**WORK INSTRUCTION**
Write out the entries, please, from the line containing "At what coordinates" through their final line, exactly and with nothing else.

**SOURCE DATA**
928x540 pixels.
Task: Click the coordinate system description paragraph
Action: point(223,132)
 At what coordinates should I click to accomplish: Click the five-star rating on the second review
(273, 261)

**FINAL ANSWER**
 At what coordinates should I click to accomplish: Click the five-star rating on the second review
(273, 261)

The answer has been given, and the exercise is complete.